§ **Page extract**
The show would also have a spin-off series Cuts, which follows Flex's younger stepbrother Kevin Barnes running the local barbershop/day spa with a spoiled brat named Tiffany Sherwood after her father Jack Sherwood purchased the shop. The show premiered as a mid-season replacement during the 2004–2005 television season. The show lasted for only two seasons and was also canceled when UPN and The WB merged to form The CW.

==Synopsis==
Set in Baltimore, the show focuses the lives of Flex Washington (Alexander) and his teenage daughter Breanna Barnes (Pratt). The series begins with Breanna wanting to stay with her father, Flex, whom Breanna used to see only two weeks a year. When he blew out his knee during an NBA game, Flex had his communications degree to fall back on (which he revealed in a later episode, he tried three times to get due to failing the class twice) and became a sportscaster. Flex works for the fictional WYNX-TV, resides in the ultimate bachelor pad, and lives the life of luxury. He is a ladies' man who wants to be both a responsible parent and a best friend to Breanna. Flex is very protective of his daughter, especially with boys. He has only had a few serious relationships, one of which was Breanna's mother Nicole Barnes (Tichina Arnold), whom he impregnated at the age of 18. When Nicole takes a job in the Canadian province of Nova Scotia, Nicole allows Breanna to live with Flex.

Flex's best friend and Breanna's godfather, Duane Odell Knox (Kelly Perine), is a used-car salesman who lives across the hall from Flex and Breanna and is a constant presence in their lives for better or worse. Duane's way with women is the exact opposite of Flex's, in which Duane usually repels women. The women he does date, however, are somewhat unusual. His only serious girlfriend during the series was Candy (Shondrella Avery), whom he dated for two years before getting engaged and later breaking up.

Breanna's best friend is Spirit Jones (Sicily Sewell) with whom she creates some mischief. Her other best friend, Arnaz Ballard (Robert Ri'chard), is the object of her on-again, off-again affection. The two were just friends, but Breanna became jealous of Arnaz's old girlfriend, Ginger (Khanya Mkhize). Arnaz became jealous when, in season 2, Breanna began dating Josh (Josh Henderson). The two finally became a couple in the latter part of the series. They break up during the third season and move on to date other people, though they know they still love each other. The series ends with Arnaz chasing after Michelle (Brandy Norwood), D-Mack's sister, with whom he has fallen in love while Breanna is shown in bed with D-Mack (Ray J).

§ **What to do**
Translate this sentence from the TV show synopsis into Spanish: "Flex is very protective of his daughter, especially with boys."

§ **Saved data entries**
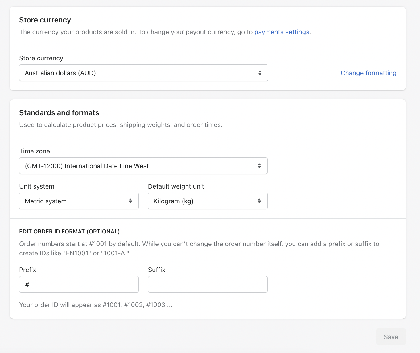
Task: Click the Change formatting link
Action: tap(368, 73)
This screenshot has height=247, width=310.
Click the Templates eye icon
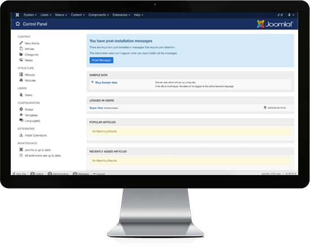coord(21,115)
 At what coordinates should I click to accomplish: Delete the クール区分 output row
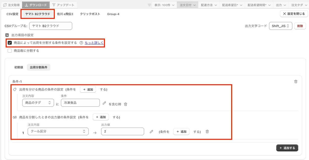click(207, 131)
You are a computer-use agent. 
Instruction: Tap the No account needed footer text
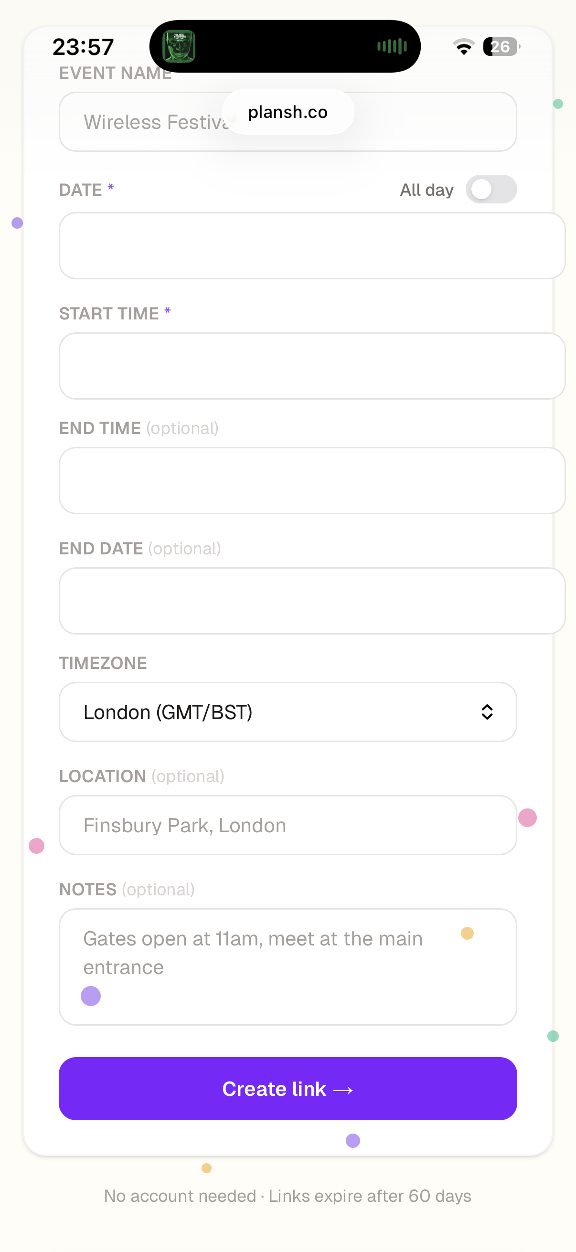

==

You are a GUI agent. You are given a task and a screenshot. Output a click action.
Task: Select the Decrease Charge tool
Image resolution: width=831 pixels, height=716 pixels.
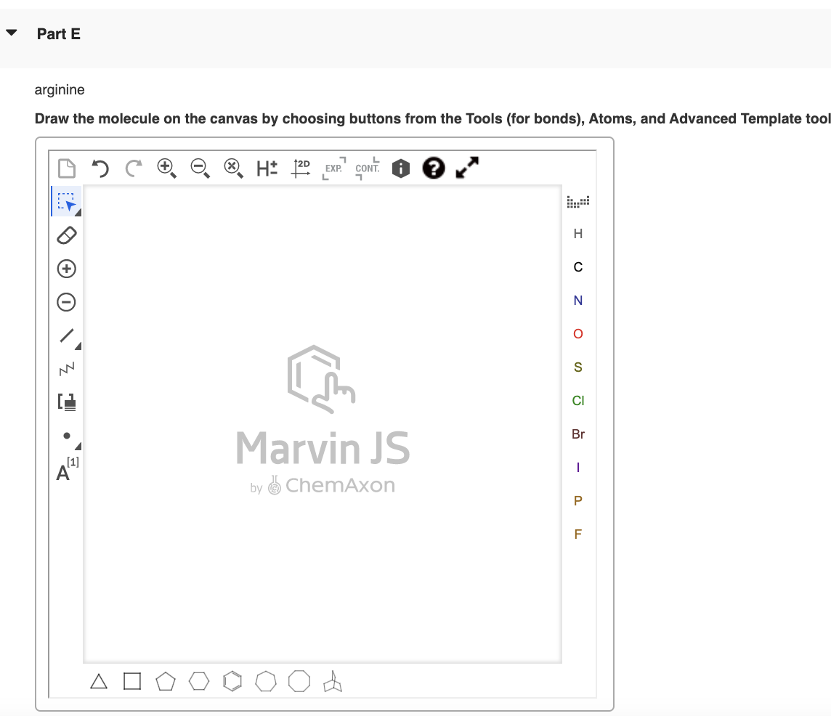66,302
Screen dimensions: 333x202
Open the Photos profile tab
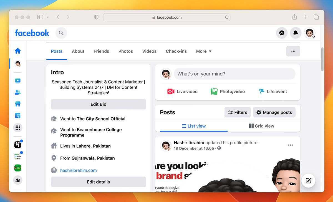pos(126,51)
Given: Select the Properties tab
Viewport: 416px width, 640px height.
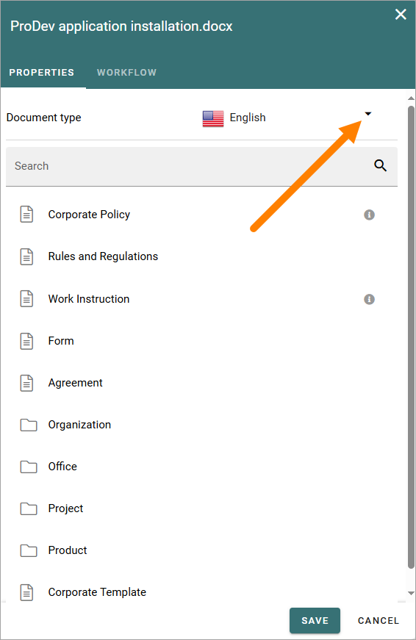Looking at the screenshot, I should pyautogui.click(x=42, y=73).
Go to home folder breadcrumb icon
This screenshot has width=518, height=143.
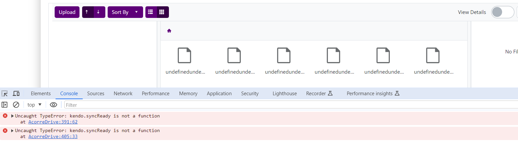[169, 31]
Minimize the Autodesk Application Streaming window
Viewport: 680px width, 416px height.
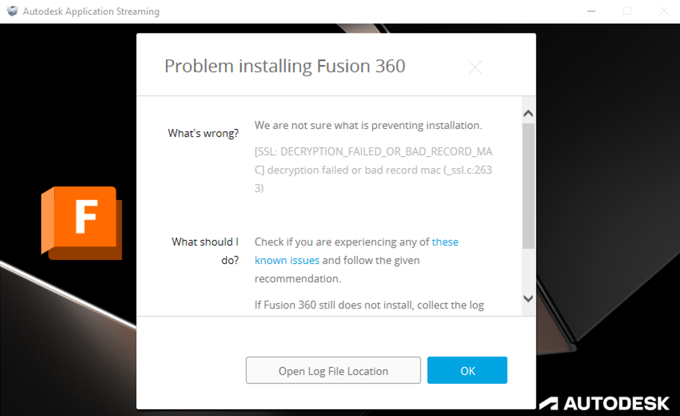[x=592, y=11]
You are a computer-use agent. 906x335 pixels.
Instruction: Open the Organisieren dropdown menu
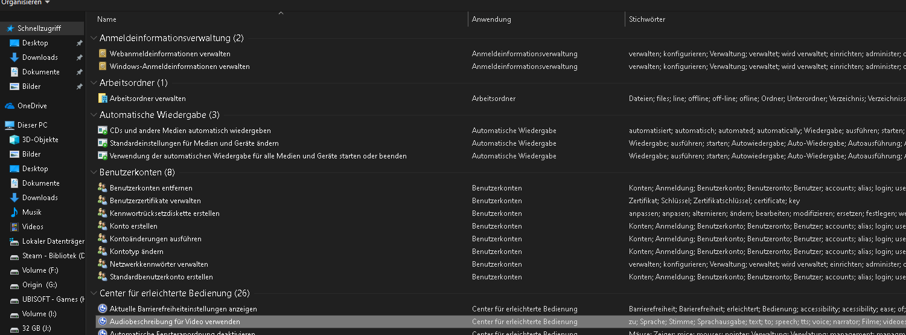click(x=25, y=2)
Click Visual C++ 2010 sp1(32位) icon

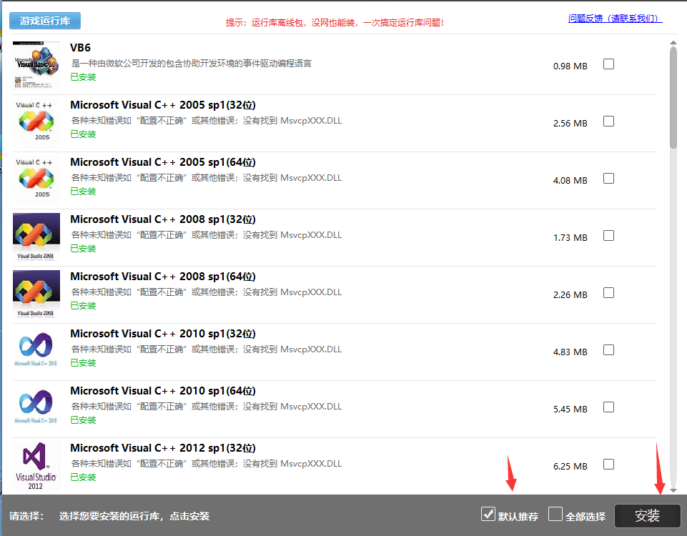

§ **Response area**
Flex es muy protector con su hija, especialmente con los chicos.